Daneben finden sich weitere apokryphe Esra-Bücher.
Das Esra-Nehemia-Buch berichtet vom Wiederaufbau Israels nach dem Babylonischen Exil. Dabei bildet der Tempel in Jerusalem den Mittelpunkt der Gemeinde. Das Leben ist von der Tora geprägt, die die Zugehörigkeit zur Gemeinde, das Leben im Alltag und die Verpflichtung für den Unterhalt des Tempels regelt.
Esra-Nehemia erscheint als geschlossenes Werk, jedoch wird deutlich, dass vorgegebene Materialien komponiert wurden. In der Forschung herrscht keine Einigkeit, ob es sich um authentische Quellen oder stilistische Nachahmungen handelt.[1]
Will man die Entstehungsgeschichte des Esra-Nehemia-Buches rekonstruieren, zeigen sich vier zentrale Probleme:
Zahlreiche Texte des Buches werden als Quellen identifiziert, jedoch sind ihr Quellencharakter, die Herkunft und ursprüngliche Bedeutung in der Forschung oft stark umstritten.

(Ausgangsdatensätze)
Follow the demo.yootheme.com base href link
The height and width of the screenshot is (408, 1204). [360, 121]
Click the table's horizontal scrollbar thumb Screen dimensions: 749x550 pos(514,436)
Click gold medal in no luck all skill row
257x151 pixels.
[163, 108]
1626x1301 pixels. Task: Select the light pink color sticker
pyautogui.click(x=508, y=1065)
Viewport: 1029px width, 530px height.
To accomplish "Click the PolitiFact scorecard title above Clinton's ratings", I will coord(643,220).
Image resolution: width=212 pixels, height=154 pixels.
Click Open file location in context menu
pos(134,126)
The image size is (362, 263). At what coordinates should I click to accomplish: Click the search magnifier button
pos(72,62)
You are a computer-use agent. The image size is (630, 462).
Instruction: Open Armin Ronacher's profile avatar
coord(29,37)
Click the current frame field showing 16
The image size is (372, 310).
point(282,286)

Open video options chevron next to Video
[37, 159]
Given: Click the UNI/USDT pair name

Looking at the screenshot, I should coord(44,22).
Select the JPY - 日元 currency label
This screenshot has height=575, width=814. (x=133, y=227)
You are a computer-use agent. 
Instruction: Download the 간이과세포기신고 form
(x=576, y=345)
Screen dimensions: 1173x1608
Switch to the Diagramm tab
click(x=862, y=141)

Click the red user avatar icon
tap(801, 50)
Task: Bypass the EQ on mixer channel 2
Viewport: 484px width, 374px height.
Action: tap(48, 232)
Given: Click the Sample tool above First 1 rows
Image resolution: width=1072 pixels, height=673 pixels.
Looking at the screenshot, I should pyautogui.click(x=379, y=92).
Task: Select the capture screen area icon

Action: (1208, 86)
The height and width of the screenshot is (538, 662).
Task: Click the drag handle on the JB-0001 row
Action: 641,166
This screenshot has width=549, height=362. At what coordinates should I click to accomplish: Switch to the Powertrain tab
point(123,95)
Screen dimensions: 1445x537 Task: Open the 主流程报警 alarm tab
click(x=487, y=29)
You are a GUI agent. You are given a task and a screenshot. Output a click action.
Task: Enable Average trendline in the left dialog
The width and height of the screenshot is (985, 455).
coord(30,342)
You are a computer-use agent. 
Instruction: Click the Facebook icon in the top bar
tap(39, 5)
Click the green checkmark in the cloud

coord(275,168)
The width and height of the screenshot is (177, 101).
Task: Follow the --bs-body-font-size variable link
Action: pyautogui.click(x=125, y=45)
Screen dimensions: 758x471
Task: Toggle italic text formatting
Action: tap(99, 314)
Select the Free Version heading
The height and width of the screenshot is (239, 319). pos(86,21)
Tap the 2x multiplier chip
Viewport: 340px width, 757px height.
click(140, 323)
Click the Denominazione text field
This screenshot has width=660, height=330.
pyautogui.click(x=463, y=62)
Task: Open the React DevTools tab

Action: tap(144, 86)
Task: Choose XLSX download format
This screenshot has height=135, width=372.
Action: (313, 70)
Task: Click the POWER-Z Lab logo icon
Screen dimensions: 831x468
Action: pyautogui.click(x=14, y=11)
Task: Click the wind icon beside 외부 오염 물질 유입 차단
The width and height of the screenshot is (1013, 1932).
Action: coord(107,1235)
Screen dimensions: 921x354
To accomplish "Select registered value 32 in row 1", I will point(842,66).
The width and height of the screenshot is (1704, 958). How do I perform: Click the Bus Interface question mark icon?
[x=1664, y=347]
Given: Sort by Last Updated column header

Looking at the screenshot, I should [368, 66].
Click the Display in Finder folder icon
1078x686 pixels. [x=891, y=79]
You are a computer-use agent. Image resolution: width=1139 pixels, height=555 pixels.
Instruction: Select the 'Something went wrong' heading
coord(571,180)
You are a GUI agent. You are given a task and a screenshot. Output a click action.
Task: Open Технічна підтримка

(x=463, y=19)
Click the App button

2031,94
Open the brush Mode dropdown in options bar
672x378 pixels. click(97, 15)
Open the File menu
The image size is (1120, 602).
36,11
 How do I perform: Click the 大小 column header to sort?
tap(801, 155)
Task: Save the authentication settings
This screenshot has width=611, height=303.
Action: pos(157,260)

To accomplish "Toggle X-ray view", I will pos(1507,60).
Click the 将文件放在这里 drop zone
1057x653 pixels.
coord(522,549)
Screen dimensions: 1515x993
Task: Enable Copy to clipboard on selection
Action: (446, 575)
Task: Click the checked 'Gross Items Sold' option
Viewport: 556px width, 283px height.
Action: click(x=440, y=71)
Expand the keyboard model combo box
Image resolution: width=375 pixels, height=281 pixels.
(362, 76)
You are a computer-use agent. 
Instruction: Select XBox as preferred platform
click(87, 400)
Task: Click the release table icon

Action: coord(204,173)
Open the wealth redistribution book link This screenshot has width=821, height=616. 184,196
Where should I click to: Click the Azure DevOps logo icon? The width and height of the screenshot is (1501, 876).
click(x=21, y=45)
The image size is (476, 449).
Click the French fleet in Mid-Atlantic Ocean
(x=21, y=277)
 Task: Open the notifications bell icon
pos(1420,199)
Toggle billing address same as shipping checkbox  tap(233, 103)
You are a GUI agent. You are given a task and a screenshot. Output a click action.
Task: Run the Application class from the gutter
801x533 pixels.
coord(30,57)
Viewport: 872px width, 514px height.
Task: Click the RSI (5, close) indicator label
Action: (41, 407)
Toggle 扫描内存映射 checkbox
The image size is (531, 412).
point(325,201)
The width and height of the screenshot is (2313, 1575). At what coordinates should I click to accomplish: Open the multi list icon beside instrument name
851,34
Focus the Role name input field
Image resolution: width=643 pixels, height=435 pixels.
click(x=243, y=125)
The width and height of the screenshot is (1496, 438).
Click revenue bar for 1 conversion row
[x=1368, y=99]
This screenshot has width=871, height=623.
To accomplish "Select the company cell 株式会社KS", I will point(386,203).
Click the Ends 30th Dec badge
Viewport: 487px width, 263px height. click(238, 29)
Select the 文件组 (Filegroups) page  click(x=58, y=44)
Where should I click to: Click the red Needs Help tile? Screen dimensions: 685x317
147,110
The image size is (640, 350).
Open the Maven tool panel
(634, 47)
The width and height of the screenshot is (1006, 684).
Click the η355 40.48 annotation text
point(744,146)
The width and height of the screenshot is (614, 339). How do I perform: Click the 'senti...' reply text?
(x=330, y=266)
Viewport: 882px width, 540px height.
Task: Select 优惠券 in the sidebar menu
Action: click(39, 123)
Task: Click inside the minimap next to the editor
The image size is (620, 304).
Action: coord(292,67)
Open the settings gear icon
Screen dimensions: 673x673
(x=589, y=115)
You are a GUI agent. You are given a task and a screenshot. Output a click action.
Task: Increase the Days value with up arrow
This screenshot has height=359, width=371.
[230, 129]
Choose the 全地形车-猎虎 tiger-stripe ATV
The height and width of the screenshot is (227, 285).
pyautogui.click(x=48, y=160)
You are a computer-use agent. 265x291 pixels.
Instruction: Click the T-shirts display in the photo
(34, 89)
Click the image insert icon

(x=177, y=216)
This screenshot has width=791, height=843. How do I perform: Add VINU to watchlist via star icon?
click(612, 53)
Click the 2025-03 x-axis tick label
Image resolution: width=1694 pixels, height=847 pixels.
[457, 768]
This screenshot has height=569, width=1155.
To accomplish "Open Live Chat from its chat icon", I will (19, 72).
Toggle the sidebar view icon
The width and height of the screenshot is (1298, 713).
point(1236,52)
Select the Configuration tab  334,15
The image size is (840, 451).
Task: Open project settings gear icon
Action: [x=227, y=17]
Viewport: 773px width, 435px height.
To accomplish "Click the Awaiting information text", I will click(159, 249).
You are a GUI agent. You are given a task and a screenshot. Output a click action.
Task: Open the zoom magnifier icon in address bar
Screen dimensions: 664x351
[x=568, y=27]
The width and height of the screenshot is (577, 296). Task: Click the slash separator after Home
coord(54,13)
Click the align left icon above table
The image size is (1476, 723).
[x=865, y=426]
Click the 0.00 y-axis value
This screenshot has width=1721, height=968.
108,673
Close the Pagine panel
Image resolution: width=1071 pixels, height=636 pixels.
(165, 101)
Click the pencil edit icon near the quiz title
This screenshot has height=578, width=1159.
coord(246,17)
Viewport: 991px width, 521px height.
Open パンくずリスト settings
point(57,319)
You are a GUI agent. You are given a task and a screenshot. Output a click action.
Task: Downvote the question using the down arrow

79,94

### Aufgabe
Schreibe den Text über das Esra-Nehemia-Buch von "Esra-Nehemia erscheint als" bis "oft stark umstritten." ab. Setze dabei "Wissenschaft" an die Stelle von "Forschung".

### Lösung
Esra-Nehemia erscheint als geschlossenes Werk, jedoch wird deutlich, dass vorgegebene Materialien komponiert wurden. In der Wissenschaft herrscht keine Einigkeit, ob es sich um authentische Quellen oder stilistische Nachahmungen handelt.[1]
Will man die Entstehungsgeschichte des Esra-Nehemia-Buches rekonstruieren, zeigen sich vier zentrale Probleme:
Zahlreiche Texte des Buches werden als Quellen identifiziert, jedoch sind ihr Quellencharakter, die Herkunft und ursprüngliche Bedeutung in der Wissenschaft oft stark umstritten.